MR R.J.H. MAIDMENT, SC:   If it please your Honours, I appear with my learned friend, MR P.R. McGUIRE, for the respondent.  (instructed by Commonwealth Director of Public Prosecutions)

GLEESON CJ:   Yes, Mr Byrne.

MR BYRNE:   Your Honours, this application raises what is submitted to be an important question in the administration of justice in criminal cases.  It concerns the powers of a Court of Criminal Appeal when reviewing the conduct of trial proceedings where it is contended that there has been a miscarriage of justice and the scope of the powers of the Court of Criminal Appeal, in particular, your Honours, whether the Court of Criminal Appeal can have regard to and take account of applications that were made in the absence of the jury by the prosecution and the ‑ ‑ ‑

GLEESON CJ:   Mr Byrne, were the grounds of appeal that the Court of Appeal was dealing with those that appear on page 141 in paragraph 19?

MR BYRNE:   Yes, your Honour.

GLEESON CJ:   Both of those grounds of appeal use the expression “having regard to the evidence”.

MR BYRNE:   Yes.

GLEESON CJ:   That would explain why the Court of Appeal had regard to the evidence, would it not?

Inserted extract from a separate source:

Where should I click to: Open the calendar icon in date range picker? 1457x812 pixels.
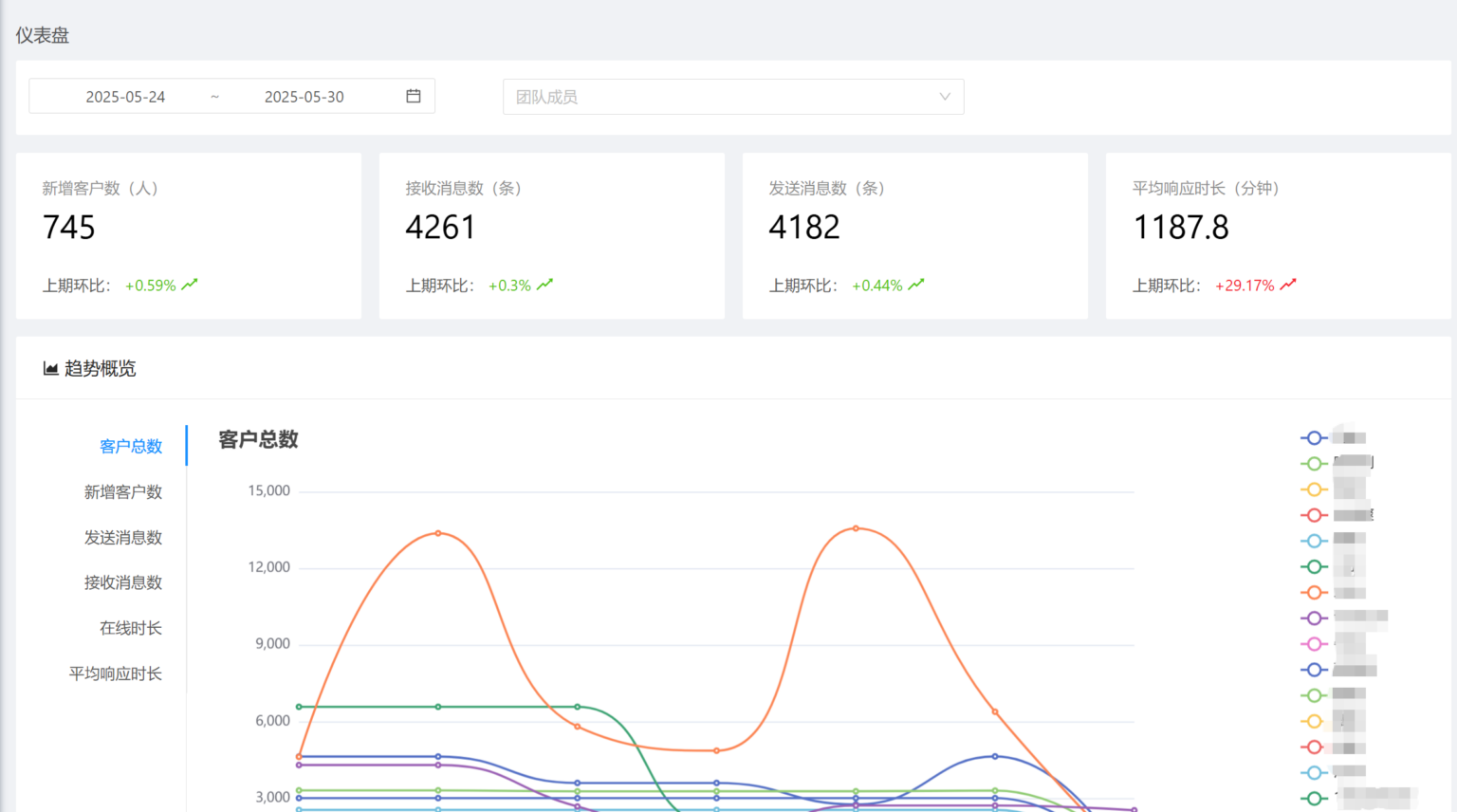coord(414,96)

MR BYRNE:   Well, your Honour, that formulation of the grounds of appeal was taken from the terms of the applicable legislation, namely, section 6 of the Criminal Appeal Act.  The contention that was made in the Court of Criminal Appeal which is continued in this Court was that the applications that had been made by the prosecutor in the court of trial were matters that could and should have been taken into account by the Court of ‑ ‑ ‑

GLEESON CJ:   And they were taken into account in paragraph 25 on page 143, were they not?

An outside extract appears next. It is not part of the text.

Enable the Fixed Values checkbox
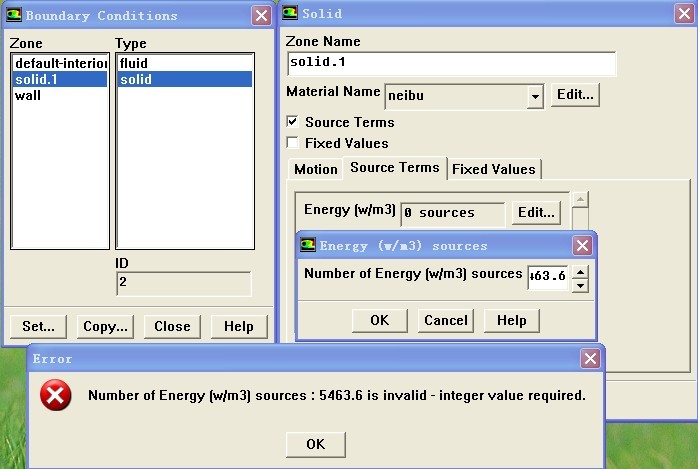 [x=293, y=143]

MR BYRNE:   They were recognised as having occurred, but, in my submission, the approach taken by the Court of Criminal Appeal is more fully explained and set out in paragraph 27 which is shortly after that passage that your Honour the Chief Justice has referred to.  In paragraph 27 after reference to the legislation and, in particular, section 6(1) of the Criminal Appeal Act and reference to the decision of this Court in Jones v The Queen and M v The Queen, the court held that – and I quote from paragraph 27:

Whether or not the verdict was unreasonable . . . is to be determined by reference to the way in which the case was left to the jury, and to the evidence which was admitted in the trial.  In the end the case was opened and left to the jury in precisely the same terms, and the attempts to amend the particulars, which were made in the absence of the jury, were of no significance.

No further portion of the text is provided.